[Records from a dataset]
== Segment start ==

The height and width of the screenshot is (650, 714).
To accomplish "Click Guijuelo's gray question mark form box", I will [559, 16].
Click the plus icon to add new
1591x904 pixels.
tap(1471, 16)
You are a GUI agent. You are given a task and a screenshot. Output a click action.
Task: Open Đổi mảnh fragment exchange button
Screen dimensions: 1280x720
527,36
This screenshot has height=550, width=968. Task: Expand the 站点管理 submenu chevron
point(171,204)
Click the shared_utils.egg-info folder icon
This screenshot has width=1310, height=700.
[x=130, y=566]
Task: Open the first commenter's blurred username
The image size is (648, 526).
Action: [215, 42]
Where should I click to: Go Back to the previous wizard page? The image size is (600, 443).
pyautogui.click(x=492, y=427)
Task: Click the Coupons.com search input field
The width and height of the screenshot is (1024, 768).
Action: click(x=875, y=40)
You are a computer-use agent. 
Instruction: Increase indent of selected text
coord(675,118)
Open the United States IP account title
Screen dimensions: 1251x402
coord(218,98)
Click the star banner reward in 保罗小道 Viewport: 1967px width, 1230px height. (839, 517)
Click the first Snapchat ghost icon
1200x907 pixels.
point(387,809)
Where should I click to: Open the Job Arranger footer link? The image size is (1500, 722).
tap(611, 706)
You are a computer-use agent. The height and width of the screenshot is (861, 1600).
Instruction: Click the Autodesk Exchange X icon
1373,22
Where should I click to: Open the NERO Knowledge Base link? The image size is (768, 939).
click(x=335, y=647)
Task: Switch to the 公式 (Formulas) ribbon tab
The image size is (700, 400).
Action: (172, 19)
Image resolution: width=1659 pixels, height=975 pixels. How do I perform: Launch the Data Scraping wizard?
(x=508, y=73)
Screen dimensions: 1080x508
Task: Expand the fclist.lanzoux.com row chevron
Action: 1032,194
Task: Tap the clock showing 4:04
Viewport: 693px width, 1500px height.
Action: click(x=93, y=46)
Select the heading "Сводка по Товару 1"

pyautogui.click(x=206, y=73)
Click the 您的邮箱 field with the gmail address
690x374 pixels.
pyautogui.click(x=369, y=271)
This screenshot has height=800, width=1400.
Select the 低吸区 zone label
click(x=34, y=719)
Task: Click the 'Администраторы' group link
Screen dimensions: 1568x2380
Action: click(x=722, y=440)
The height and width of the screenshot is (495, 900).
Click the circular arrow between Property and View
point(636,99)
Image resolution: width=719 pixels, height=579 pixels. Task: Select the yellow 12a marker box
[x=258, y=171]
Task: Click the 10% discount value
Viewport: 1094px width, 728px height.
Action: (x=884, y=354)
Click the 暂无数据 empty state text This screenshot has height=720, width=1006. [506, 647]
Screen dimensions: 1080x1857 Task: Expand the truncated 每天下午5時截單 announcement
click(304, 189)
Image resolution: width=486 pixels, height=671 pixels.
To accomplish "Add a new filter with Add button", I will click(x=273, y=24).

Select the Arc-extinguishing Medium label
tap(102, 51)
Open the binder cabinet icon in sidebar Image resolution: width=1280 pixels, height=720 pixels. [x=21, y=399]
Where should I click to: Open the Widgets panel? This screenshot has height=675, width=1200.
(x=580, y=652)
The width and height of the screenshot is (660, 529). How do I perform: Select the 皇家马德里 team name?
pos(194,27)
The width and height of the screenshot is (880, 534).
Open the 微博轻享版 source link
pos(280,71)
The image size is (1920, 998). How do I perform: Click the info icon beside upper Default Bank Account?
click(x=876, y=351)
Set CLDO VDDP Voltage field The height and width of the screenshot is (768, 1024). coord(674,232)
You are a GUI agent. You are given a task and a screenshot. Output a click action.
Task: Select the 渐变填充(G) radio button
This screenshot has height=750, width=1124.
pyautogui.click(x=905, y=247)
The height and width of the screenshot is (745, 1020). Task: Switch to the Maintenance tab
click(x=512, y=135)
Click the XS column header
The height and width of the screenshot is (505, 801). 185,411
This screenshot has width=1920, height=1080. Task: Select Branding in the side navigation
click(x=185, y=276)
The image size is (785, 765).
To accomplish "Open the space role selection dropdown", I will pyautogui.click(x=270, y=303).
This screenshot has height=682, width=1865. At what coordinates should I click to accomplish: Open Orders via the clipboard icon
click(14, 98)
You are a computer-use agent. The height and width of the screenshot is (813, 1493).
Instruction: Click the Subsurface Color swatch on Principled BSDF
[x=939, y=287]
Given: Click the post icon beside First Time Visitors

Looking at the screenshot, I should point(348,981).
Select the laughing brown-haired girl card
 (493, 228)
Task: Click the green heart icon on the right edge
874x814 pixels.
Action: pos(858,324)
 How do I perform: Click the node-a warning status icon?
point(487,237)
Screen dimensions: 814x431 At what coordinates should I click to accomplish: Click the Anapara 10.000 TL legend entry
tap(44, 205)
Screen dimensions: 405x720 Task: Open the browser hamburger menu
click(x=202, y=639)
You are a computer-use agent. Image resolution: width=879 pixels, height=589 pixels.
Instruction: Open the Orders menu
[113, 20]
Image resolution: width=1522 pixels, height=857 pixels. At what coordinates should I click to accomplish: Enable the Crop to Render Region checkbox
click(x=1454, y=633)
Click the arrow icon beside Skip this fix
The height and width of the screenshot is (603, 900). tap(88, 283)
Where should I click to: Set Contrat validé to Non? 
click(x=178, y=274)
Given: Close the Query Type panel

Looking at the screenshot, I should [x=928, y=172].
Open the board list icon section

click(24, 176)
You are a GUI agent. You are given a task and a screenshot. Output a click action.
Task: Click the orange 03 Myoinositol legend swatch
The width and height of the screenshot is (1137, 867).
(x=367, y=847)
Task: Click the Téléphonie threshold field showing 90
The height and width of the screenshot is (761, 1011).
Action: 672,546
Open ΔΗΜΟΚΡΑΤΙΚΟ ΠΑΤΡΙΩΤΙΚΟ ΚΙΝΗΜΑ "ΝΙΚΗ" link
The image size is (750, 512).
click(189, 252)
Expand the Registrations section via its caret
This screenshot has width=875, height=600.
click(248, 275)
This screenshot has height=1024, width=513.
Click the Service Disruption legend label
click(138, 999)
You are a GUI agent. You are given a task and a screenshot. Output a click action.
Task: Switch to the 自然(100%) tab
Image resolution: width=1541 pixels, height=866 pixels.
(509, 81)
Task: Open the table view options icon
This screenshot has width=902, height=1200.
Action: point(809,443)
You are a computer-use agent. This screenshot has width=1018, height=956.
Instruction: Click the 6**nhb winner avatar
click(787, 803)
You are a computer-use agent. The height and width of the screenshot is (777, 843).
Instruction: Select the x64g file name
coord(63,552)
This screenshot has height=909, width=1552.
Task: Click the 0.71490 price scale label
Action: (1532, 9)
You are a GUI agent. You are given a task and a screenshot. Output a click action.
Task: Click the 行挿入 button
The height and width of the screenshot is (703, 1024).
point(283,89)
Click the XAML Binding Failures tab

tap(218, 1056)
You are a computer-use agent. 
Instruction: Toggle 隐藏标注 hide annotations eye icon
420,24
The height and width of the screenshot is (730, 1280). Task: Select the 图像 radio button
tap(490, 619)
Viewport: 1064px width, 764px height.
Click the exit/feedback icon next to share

== Segment end ==

About this exercise: Word for word, give the records again.

Exercise answer:
The height and width of the screenshot is (650, 714).
To accomplish "Click Guijuelo's gray question mark form box", I will [559, 16].
Click the plus icon to add new
1591x904 pixels.
tap(1471, 16)
You are a GUI agent. You are given a task and a screenshot. Output a click action.
Task: Open Đổi mảnh fragment exchange button
Screen dimensions: 1280x720
527,36
This screenshot has height=550, width=968. Task: Expand the 站点管理 submenu chevron
point(171,204)
Click the shared_utils.egg-info folder icon
This screenshot has width=1310, height=700.
[x=130, y=566]
Task: Open the first commenter's blurred username
The image size is (648, 526).
Action: [215, 42]
Where should I click to: Go Back to the previous wizard page? The image size is (600, 443).
pyautogui.click(x=492, y=427)
Task: Click the Coupons.com search input field
The width and height of the screenshot is (1024, 768).
Action: click(x=875, y=40)
You are a computer-use agent. 
Instruction: Increase indent of selected text
coord(675,118)
Open the United States IP account title
Screen dimensions: 1251x402
coord(218,98)
Click the star banner reward in 保罗小道 Viewport: 1967px width, 1230px height. (839, 517)
Click the first Snapchat ghost icon
1200x907 pixels.
point(387,809)
Where should I click to: Open the Job Arranger footer link? The image size is (1500, 722).
tap(611, 706)
You are a computer-use agent. The height and width of the screenshot is (861, 1600).
Instruction: Click the Autodesk Exchange X icon
1373,22
Where should I click to: Open the NERO Knowledge Base link? The image size is (768, 939).
click(x=335, y=647)
Task: Switch to the 公式 (Formulas) ribbon tab
The image size is (700, 400).
Action: (172, 19)
Image resolution: width=1659 pixels, height=975 pixels. How do I perform: Launch the Data Scraping wizard?
(x=508, y=73)
Screen dimensions: 1080x508
Task: Expand the fclist.lanzoux.com row chevron
Action: 1032,194
Task: Tap the clock showing 4:04
Viewport: 693px width, 1500px height.
Action: click(x=93, y=46)
Select the heading "Сводка по Товару 1"

pyautogui.click(x=206, y=73)
Click the 您的邮箱 field with the gmail address
690x374 pixels.
pyautogui.click(x=369, y=271)
This screenshot has height=800, width=1400.
Select the 低吸区 zone label
click(x=34, y=719)
Task: Click the 'Администраторы' group link
Screen dimensions: 1568x2380
Action: click(x=722, y=440)
The height and width of the screenshot is (495, 900).
Click the circular arrow between Property and View
point(636,99)
Image resolution: width=719 pixels, height=579 pixels. Task: Select the yellow 12a marker box
[x=258, y=171]
Task: Click the 10% discount value
Viewport: 1094px width, 728px height.
Action: (x=884, y=354)
Click the 暂无数据 empty state text This screenshot has height=720, width=1006. [506, 647]
Screen dimensions: 1080x1857 Task: Expand the truncated 每天下午5時截單 announcement
click(304, 189)
Image resolution: width=486 pixels, height=671 pixels.
To accomplish "Add a new filter with Add button", I will click(x=273, y=24).

Select the Arc-extinguishing Medium label
tap(102, 51)
Open the binder cabinet icon in sidebar Image resolution: width=1280 pixels, height=720 pixels. [x=21, y=399]
Where should I click to: Open the Widgets panel? This screenshot has height=675, width=1200.
(x=580, y=652)
The width and height of the screenshot is (660, 529). How do I perform: Select the 皇家马德里 team name?
pos(194,27)
The width and height of the screenshot is (880, 534).
Open the 微博轻享版 source link
pos(280,71)
The image size is (1920, 998). How do I perform: Click the info icon beside upper Default Bank Account?
click(x=876, y=351)
Set CLDO VDDP Voltage field The height and width of the screenshot is (768, 1024). coord(674,232)
You are a GUI agent. You are given a task and a screenshot. Output a click action.
Task: Select the 渐变填充(G) radio button
This screenshot has height=750, width=1124.
pyautogui.click(x=905, y=247)
The height and width of the screenshot is (745, 1020). Task: Switch to the Maintenance tab
click(x=512, y=135)
Click the XS column header
The height and width of the screenshot is (505, 801). 185,411
This screenshot has width=1920, height=1080. Task: Select Branding in the side navigation
click(x=185, y=276)
The image size is (785, 765).
To accomplish "Open the space role selection dropdown", I will pyautogui.click(x=270, y=303).
This screenshot has height=682, width=1865. At what coordinates should I click to accomplish: Open Orders via the clipboard icon
click(14, 98)
You are a computer-use agent. The height and width of the screenshot is (813, 1493).
Instruction: Click the Subsurface Color swatch on Principled BSDF
[x=939, y=287]
Given: Click the post icon beside First Time Visitors

Looking at the screenshot, I should point(348,981).
Select the laughing brown-haired girl card
 (493, 228)
Task: Click the green heart icon on the right edge
874x814 pixels.
Action: pos(858,324)
 How do I perform: Click the node-a warning status icon?
point(487,237)
Screen dimensions: 814x431 At what coordinates should I click to accomplish: Click the Anapara 10.000 TL legend entry
tap(44, 205)
Screen dimensions: 405x720 Task: Open the browser hamburger menu
click(x=202, y=639)
You are a computer-use agent. Image resolution: width=879 pixels, height=589 pixels.
Instruction: Open the Orders menu
[113, 20]
Image resolution: width=1522 pixels, height=857 pixels. At what coordinates should I click to accomplish: Enable the Crop to Render Region checkbox
click(x=1454, y=633)
Click the arrow icon beside Skip this fix
The height and width of the screenshot is (603, 900). tap(88, 283)
Where should I click to: Set Contrat validé to Non? 
click(x=178, y=274)
Given: Close the Query Type panel

Looking at the screenshot, I should [x=928, y=172].
Open the board list icon section

click(24, 176)
You are a GUI agent. You are given a task and a screenshot. Output a click action.
Task: Click the orange 03 Myoinositol legend swatch
The width and height of the screenshot is (1137, 867).
(x=367, y=847)
Task: Click the Téléphonie threshold field showing 90
The height and width of the screenshot is (761, 1011).
Action: 672,546
Open ΔΗΜΟΚΡΑΤΙΚΟ ΠΑΤΡΙΩΤΙΚΟ ΚΙΝΗΜΑ "ΝΙΚΗ" link
The image size is (750, 512).
click(189, 252)
Expand the Registrations section via its caret
This screenshot has width=875, height=600.
click(248, 275)
This screenshot has height=1024, width=513.
Click the Service Disruption legend label
click(138, 999)
You are a GUI agent. You are given a task and a screenshot. Output a click action.
Task: Switch to the 自然(100%) tab
Image resolution: width=1541 pixels, height=866 pixels.
(509, 81)
Task: Open the table view options icon
This screenshot has width=902, height=1200.
Action: point(809,443)
You are a computer-use agent. This screenshot has width=1018, height=956.
Instruction: Click the 6**nhb winner avatar
click(787, 803)
You are a computer-use agent. The height and width of the screenshot is (777, 843).
Instruction: Select the x64g file name
coord(63,552)
This screenshot has height=909, width=1552.
Task: Click the 0.71490 price scale label
Action: (1532, 9)
You are a GUI agent. You are given a task and a screenshot. Output a click action.
Task: Click the 行挿入 button
The height and width of the screenshot is (703, 1024).
point(283,89)
Click the XAML Binding Failures tab

tap(218, 1056)
You are a computer-use agent. 
Instruction: Toggle 隐藏标注 hide annotations eye icon
420,24
The height and width of the screenshot is (730, 1280). Task: Select the 图像 radio button
tap(490, 619)
Viewport: 1064px width, 764px height.
Click the exit/feedback icon next to share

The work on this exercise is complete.